JavaScript実装上の3つの注意点

【1】タッチUIはイベントプログラミングに手間が掛かる

 スマートフォンのネイティブアプリ開発では、タッチUIのイベントを取得するためのAPIがあらかじめ用意されています。そのため、ダブルタップ・ロングタップ・フリック・スワイプのようなタッチイベントを簡単に取得できます。

 しかしJavaScriptでは、もう少し低レベルの「タッチした」「触ったまま移動した」「画面から離れた」などのイベントしか取得できないのが現状です。

 従って、フリックやロングタップなどは、そういったイベントの組み合わせを取得し、そのイベントがどのくらいの時間連続して発生したかを判断して実装するしかありません。

 また、前述した通り、タッチ操作は、サイト上のタッチとOSとしてのタッチ(単純なスクロールなど)が混在しやすいため、実装に気を使う必要があります。

【2】デバイスの影響を受けやすい

 特にAndroidでは、JavaScript実行性能の点で、デバイスのCPU・GPU・メモリの影響を受けやすい傾向があります。同じJavaScript実装であっても、搭載メモリが少なかったり、CPUスペックが低かったりすると、描画に時間がかかりユーザーをイライラさせてしまったり、イベント処理の検出レートが下がってしまって、ユーザーのタッチ操作をイベントとして受け取れなくなるようなことも起こります。

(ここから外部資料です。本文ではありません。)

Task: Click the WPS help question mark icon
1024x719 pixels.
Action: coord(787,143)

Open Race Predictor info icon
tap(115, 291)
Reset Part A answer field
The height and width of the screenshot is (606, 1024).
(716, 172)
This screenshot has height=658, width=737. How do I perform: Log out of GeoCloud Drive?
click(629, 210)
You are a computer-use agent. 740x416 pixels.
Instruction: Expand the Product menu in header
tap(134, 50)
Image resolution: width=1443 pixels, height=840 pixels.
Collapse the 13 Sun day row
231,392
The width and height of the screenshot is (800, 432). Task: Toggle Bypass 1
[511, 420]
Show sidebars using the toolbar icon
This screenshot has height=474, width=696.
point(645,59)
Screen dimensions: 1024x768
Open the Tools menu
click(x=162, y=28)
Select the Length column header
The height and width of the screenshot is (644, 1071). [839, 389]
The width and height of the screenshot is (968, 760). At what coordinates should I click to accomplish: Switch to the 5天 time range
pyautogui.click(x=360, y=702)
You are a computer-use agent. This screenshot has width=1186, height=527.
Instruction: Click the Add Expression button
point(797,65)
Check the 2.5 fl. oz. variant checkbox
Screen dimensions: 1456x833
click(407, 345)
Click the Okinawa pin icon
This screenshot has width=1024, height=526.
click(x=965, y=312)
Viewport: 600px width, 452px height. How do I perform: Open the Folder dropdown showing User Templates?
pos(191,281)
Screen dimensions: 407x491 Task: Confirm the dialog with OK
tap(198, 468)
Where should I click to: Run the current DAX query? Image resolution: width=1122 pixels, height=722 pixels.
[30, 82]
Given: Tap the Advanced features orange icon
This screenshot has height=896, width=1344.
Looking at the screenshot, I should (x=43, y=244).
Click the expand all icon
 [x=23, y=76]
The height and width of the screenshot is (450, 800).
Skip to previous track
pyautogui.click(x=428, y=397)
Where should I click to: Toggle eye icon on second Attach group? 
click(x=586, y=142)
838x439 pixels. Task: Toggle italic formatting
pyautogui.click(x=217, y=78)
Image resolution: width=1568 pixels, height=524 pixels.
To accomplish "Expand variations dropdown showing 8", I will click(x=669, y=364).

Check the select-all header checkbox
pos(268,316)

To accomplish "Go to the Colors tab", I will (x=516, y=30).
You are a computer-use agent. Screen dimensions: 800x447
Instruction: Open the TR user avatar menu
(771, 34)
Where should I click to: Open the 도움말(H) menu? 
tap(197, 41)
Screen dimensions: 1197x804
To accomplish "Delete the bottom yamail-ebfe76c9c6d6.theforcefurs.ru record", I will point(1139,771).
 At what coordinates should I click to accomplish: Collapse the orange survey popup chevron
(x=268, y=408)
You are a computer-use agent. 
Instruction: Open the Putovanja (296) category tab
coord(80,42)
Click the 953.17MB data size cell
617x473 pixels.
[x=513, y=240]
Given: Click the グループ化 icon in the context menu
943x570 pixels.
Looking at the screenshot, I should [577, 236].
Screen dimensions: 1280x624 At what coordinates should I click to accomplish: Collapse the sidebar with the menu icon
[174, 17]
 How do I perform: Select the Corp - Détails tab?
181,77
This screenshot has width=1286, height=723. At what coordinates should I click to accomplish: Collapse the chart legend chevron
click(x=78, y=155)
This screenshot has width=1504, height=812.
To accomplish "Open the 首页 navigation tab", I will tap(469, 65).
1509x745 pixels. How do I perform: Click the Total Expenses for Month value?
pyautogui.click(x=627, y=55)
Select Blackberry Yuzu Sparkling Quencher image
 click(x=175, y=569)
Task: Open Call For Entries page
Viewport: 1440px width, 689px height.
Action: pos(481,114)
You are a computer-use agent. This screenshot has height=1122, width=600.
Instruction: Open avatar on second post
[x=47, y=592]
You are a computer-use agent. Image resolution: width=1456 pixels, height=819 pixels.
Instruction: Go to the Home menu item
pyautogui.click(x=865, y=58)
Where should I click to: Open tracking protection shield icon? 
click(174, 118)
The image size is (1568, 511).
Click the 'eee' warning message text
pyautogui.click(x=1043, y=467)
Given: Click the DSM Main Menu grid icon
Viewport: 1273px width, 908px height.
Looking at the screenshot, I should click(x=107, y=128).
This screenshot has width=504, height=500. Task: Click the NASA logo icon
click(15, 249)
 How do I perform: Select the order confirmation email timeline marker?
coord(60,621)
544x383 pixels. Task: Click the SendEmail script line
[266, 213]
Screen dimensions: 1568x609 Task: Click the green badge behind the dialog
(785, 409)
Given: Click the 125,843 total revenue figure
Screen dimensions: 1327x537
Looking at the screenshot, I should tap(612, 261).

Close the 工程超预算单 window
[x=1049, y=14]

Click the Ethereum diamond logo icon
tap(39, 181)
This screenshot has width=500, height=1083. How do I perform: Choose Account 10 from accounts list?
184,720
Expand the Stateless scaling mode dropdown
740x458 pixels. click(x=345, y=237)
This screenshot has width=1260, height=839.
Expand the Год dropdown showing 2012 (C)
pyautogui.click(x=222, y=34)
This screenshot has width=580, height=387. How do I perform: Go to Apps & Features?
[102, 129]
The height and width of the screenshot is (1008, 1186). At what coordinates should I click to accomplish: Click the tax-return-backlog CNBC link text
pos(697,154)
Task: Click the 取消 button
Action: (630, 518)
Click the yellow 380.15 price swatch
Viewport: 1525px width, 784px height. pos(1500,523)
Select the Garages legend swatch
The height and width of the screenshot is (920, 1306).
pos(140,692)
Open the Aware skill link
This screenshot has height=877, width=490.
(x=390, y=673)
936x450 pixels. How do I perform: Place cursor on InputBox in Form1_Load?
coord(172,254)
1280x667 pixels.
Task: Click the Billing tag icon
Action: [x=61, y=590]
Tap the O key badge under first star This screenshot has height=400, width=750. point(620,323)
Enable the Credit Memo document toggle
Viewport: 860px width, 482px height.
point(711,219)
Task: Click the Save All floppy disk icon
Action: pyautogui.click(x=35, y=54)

 JavaScriptの実装方法もさまざまですので、スクリプトの組み方によっても大きな差が生じます。

【3】機種依存の存在

 OSやデバイスごとにJavaScriptの挙動に機種依存が存在します。実装を効率的に行うために、後述する海外製ライブラリなどを利用される方も多いでしょう。OSS中心のライブラリには、iOS/Androidなどでテストが行われているものがありますが、ベンダごとのOSカスタマイズに対して、すべて対応できているわけではありません。

 特に日本国内ベンダのスマートフォンは、海外でほとんど展開されていないので、ライブラリの使用で機種依存が解消される保証はなく、より幅広い機種対応が必要となるサイトの場合は、実機での検証が不可欠といっていいでしょう。